CHALMERS: It's the wrong comparison to make, Sam, I think between the top marginal rate and the 30 per cent rate that we're levying. The most important comparison is the zero per cent rate that a beneficiary of a trust would pay. Say if you distributed less than the tax-free threshold, say you distributed $18,000 to a non-working adult child who might be at university or a non-working spouse, that person would pay zero per cent on that being a beneficiary on that distribution. What we're proposing is that they pay 30 per cent. So the relevant comparison isn't between the top marginal rate and 30; the relevant comparison is between zero and 30. That's because our top priority is to deal with the egregious examples of income splitting. There are other reasons as well to choose 30 per cent rather than the top marginal rate - 30 per cent is also the same tax levied on so-called bucket companies, which are an alternative to trusts. All of these factors are very important, but I've seen even very good commentators like Michael Pascoe and others make the case that we should have gone to the top marginal rate. I think the best way to deal with the egregious example of people distributing to spouses or kids or parents who are earning nothing and paying no tax, that should be our top priority. That's an important consideration that went into us choosing the 30 per cent rate.

 

MAIDEN: Do you concede though that people will still be able to income split? They'll still be able to reduce their tax - high-income individuals - it will just be a little bit less generous.

CHALMERS: It doesn't abolish discretionary trusts, that's correct. And we never said in the lead up to, or during the announcement, that our objective was to get rid of them entirely. Our objective is to tax them more fairly than they would be taxed otherwise under the Turnbull Government. The Turnbull Government wants to make it possible for people to pay zero per cent tax on some of these distributions. We don't think that's fair and so our proposal is much fairer, a much better alternative to the situation that currently exists.

 

MAIDEN: Is there a discount in your $17 billion estimate for behavioural change for people no longer using these mechanisms to reduce their tax?

 

CHALMERS: The Parliamentary Budget Office costed this policy. They took their time to do it properly and rigorously and they take into account behavioural changes where they can. But also they give us quite a conservative assessment of the costing. It wouldn't surprise me if the $17 billion figure was a very conservative estimate of the tax revenue that could be raised from our proposal. But the reason we have that Parliamentary Budget Office is because they know their stuff consistent with the various Budget protocols, they come up with the best assessment that they can and that's the number that we've released.

 

MAIDEN: Do you have a range, yourself? I mean, if that's a conservative estimate, what do you think it's more likely to be?

## [RECORDS]
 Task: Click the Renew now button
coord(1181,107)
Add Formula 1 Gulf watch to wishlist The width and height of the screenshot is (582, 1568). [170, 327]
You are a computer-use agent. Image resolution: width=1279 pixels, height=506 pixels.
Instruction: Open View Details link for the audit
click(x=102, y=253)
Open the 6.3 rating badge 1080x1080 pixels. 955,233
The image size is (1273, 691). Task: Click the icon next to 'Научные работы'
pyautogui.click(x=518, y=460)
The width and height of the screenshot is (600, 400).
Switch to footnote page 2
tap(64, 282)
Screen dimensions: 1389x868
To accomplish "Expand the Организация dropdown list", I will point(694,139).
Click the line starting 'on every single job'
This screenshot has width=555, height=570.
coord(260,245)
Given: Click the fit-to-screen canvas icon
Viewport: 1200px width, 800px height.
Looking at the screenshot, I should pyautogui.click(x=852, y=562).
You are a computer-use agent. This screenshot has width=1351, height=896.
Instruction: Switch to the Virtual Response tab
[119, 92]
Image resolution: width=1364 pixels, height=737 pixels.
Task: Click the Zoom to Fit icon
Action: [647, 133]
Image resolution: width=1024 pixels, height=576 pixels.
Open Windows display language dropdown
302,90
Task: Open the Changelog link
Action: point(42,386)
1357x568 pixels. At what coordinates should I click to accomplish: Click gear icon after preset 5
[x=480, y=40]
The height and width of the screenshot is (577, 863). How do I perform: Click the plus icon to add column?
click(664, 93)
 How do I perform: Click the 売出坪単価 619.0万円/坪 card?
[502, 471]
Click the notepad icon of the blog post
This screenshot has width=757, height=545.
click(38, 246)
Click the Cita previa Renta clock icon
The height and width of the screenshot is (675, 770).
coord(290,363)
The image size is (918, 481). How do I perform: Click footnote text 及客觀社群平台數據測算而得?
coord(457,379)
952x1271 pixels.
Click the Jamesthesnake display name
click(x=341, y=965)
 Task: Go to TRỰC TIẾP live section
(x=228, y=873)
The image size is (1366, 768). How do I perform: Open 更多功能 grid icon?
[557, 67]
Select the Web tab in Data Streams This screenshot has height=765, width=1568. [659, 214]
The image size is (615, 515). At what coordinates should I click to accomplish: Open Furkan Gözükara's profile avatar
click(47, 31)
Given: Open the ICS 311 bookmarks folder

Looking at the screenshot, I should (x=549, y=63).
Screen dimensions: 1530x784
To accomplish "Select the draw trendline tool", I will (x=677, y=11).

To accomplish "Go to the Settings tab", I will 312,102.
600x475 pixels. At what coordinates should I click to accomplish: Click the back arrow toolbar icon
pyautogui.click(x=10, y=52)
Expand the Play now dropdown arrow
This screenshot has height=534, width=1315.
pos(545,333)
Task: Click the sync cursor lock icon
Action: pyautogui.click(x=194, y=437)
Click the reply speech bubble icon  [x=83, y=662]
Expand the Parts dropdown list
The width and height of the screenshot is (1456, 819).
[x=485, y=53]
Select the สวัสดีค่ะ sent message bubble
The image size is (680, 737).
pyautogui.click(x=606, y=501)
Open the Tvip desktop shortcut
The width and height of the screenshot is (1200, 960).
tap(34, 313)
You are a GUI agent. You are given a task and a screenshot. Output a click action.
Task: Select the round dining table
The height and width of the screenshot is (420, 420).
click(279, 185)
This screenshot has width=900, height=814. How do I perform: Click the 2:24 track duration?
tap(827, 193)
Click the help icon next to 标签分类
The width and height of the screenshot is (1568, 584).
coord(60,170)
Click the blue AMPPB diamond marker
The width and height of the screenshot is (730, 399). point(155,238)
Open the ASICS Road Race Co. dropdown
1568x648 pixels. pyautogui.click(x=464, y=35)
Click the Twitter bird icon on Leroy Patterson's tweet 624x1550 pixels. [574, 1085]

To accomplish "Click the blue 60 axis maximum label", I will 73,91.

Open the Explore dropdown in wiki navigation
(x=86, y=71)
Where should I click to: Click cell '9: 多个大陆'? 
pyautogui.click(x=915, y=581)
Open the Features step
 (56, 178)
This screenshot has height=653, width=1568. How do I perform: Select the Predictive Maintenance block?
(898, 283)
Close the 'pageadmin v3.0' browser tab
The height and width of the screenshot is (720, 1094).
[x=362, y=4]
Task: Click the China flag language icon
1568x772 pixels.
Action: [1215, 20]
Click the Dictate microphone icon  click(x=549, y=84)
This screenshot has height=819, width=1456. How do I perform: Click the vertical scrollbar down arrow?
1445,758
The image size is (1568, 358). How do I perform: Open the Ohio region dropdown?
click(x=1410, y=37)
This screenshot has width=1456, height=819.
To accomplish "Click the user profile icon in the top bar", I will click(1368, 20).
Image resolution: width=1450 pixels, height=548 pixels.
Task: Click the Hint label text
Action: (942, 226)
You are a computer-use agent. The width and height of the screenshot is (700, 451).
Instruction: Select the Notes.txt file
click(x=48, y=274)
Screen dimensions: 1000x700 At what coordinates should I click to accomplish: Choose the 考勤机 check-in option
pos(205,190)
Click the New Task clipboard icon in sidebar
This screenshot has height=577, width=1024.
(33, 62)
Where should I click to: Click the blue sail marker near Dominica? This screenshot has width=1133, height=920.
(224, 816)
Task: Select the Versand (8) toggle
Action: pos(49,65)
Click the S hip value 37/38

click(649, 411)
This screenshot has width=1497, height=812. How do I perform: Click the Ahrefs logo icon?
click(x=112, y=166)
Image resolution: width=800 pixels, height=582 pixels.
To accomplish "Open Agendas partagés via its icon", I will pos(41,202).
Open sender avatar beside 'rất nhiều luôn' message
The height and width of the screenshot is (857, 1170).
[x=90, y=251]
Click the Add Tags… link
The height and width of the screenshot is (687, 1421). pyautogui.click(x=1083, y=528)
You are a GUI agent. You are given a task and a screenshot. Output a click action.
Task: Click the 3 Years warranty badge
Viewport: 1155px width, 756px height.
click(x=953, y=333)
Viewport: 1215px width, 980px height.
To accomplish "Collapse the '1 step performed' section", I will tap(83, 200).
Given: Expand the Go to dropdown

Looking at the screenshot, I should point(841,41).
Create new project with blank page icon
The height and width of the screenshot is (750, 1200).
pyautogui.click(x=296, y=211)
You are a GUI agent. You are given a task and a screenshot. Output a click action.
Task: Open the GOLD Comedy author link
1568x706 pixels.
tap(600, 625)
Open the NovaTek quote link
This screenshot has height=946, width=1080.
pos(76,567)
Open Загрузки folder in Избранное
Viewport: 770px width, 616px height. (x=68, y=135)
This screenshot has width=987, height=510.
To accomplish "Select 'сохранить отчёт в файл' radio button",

## [EXERCISES TO COMPLETE]
[1] Return, word for word, the part of the trust tax interview that begins with "MAIDEN: Is there" and ends with "that we've released.".
[2] Carry the trust tax interview forward from the point where it stops.

## [ANSWERS TO THE EXERCISES]
[1]
MAIDEN: Is there a discount in your $17 billion estimate for behavioural change for people no longer using these mechanisms to reduce their tax?

 

CHALMERS: The Parliamentary Budget Office costed this policy. They took their time to do it properly and rigorously and they take into account behavioural changes where they can. But also they give us quite a conservative assessment of the costing. It wouldn't surprise me if the $17 billion figure was a very conservative estimate of the tax revenue that could be raised from our proposal. But the reason we have that Parliamentary Budget Office is because they know their stuff consistent with the various Budget protocols, they come up with the best assessment that they can and that's the number that we've released.

[2]
CHALMERS: I'm not going to speculate, Sam. I'm just making the point that the PBO is a very conservative estimator of costings. They factor in all of the things that they are able to factor in, consistent with the Treasury and Budget and costing rules. They give us that costing. It's not for us to second guess it. We release it. $4.1 billion saved over four years and $17.2 billion over 10 years, that's the number. That is a really substantial down payment on Budget repair that is fair. It means that we are playing a constructive role in fixing the mess that the Government has made of the Budget.

 

MAIDEN: And if your tax take is growing, is it a problem if Labor's proportion of tax to GDP rises even further? Are you prepared to wear the mantle of a high-taxing Government?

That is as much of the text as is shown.